Developers don’t need to focus on math. In our PoC we included an order summary and ChatGPT used this information and presented it back to the sample customer accurately.
Challenges with ChatGPT Plugins
As with any software project, there were a few challenges and limitations. APIs today are written in a way that makes sense for building custom applications, but often not in a way that a LLM can fully understand. We recommend using a middle layer to make your brand’s API more friendly for the LLM and including additional information that you typically wouldn’t need for a custom application.
Users have to seek out your company’s plugin and install it. Currently there is little as far as discovery options and users will likely have to explicitly search for your plugin.

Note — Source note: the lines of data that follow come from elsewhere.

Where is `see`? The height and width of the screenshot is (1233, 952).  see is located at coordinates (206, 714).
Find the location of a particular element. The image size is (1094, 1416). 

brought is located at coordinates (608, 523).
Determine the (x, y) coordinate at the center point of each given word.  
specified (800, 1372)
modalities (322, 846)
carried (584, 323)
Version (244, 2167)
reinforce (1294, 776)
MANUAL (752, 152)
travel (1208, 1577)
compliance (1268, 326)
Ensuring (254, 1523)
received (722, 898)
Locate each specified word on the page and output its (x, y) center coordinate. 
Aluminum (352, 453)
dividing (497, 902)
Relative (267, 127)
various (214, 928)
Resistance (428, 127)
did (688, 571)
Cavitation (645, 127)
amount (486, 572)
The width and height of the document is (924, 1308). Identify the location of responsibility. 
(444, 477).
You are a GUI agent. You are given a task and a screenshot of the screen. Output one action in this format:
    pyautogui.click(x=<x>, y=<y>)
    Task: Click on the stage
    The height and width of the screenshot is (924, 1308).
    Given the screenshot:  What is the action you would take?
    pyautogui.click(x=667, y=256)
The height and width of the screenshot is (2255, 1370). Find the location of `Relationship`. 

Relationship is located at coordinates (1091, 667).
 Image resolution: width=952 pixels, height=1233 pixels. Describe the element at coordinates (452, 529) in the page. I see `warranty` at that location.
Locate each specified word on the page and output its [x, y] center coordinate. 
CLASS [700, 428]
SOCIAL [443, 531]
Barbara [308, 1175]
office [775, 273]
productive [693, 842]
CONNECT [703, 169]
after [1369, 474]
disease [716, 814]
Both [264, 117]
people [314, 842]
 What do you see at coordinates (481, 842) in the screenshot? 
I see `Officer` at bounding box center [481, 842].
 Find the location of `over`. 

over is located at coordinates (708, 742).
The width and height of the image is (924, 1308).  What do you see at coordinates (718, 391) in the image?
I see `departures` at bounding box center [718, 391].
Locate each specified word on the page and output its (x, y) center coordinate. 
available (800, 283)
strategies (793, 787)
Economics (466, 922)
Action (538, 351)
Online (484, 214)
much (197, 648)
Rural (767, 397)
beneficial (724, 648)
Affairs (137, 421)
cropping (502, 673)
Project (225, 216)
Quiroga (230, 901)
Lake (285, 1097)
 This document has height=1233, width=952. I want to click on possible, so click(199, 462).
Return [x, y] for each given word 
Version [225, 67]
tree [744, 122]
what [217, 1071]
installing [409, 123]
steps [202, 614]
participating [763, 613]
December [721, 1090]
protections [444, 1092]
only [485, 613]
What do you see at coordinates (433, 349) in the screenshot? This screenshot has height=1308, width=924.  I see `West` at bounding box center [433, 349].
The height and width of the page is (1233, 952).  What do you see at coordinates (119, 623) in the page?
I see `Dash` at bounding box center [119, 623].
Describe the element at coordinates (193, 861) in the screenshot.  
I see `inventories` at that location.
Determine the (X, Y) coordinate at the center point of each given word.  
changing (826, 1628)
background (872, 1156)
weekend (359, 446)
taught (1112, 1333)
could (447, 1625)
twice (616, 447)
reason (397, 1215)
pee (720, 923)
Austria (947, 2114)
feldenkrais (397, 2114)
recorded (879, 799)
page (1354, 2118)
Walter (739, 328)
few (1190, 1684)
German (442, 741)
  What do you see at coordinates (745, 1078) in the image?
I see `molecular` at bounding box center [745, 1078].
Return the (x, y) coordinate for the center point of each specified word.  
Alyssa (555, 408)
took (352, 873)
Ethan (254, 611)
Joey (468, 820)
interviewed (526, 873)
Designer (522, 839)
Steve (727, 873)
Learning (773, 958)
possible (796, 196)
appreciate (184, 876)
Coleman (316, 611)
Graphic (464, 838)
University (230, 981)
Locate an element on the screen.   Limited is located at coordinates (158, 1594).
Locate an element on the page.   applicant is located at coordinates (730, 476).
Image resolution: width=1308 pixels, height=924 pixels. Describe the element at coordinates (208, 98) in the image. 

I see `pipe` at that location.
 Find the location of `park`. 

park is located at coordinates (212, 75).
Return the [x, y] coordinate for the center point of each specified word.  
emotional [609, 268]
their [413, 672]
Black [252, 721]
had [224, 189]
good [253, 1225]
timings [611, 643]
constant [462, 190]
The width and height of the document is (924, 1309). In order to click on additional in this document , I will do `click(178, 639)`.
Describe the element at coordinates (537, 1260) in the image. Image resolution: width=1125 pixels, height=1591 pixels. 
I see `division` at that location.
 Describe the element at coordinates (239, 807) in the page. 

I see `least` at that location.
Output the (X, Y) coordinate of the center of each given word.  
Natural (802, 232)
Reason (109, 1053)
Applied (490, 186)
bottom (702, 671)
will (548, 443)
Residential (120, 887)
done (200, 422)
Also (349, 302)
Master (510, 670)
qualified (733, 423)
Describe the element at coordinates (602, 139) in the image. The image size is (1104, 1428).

We expect discovery to improve over time.
Expect little control over what and how ChatGPT presents information to users. In some tests we found that the chatbot would provide the images we gave it; other times it wouldn’t. Developers can guide it to a degree, but the chatbot ultimately decides how it wants to communicate back to the user. Overall, ChatGPT does a great job of communicating to the user, but it may be challenging to accurately display your company’s branding.
ChatGPT currently limits end users to three active plugins at once. This means that your brand will be competing for attention. This also means that unless your brand’s plugin provides daily value, users are likely making a decision to use your plugin, activating it, then performing their task versus activating as needed based on normal use.
Testing can be difficult, because developers are limited to using web interfaces. In addition to challenges with automation, developers can provide the same input and get different results due to the nature of the degree of randomness involved with ChatGPT. To further complicate things, ChatGPT state management is the entire conversation. This means that it may require several prompts to get to a state that you want to test.
Tips for Building Your Company's ChatGPT Plugin
Start Small and Focus on User Value.
You may have several services or features to offer your users, so focusing on a particular service or feature can lead to a faster launch. Your team will learn a lot from a simple test. Especially early on, focus on things that users may want to seek out to make things easier for them if they can do it in a conversational interface.
Build a Separate API/Middlelayer for ChatGPT to Use
Plan on building a specific interface or way for ChatGPT to leverage your services independently of current APIs. This provides the flexibility to combine information and structure it in a way that is more user-friendly for LLMs.
Make a Testing Plan
Plan on manual testing, have several steps to your testing, and test the same scenario more than once. Because there is a degree of randomness in the responses, it is best not to assume that just because a test passed once it will pass every time. Also planning an end-to-end scenario for testing is necessary to test features that may appear further into a conversation.
Ask Users to Perform the Final Action Manually
Allow ChatGPT to do the prepwork and actions, but always ask the user explicitly to perform the final action.
Some examples are:
- ChatGPT: draft an email and User: manually sending it
- ChatGPT: create an order and User: manually reviewing the order and submitting it
- ChatGPT: Finding a vacation destination and starting a booking and User: Manually reviewing and booking the vacation
Focus on User Value vs Branding
Remember, ChatGPT is acting as an assistant to accomplish things for the user and not specifically as an assistant of your brand. It is easy to want to have a ChatGPT personality to match your brand, but it does a fantastic job of being friendly and helpful to the user. With that in mind, we recommend that your team focus more on creating value in what the users can do, and a bit less on brand safety, as you test and experiment.
Our Take
Start building! Our Innovation Lab expects LLM plugins for platforms like ChatGPT and other tools to quickly gain traction in the market. This is a landmark opportunity for brands to experiment with new types of value delivery.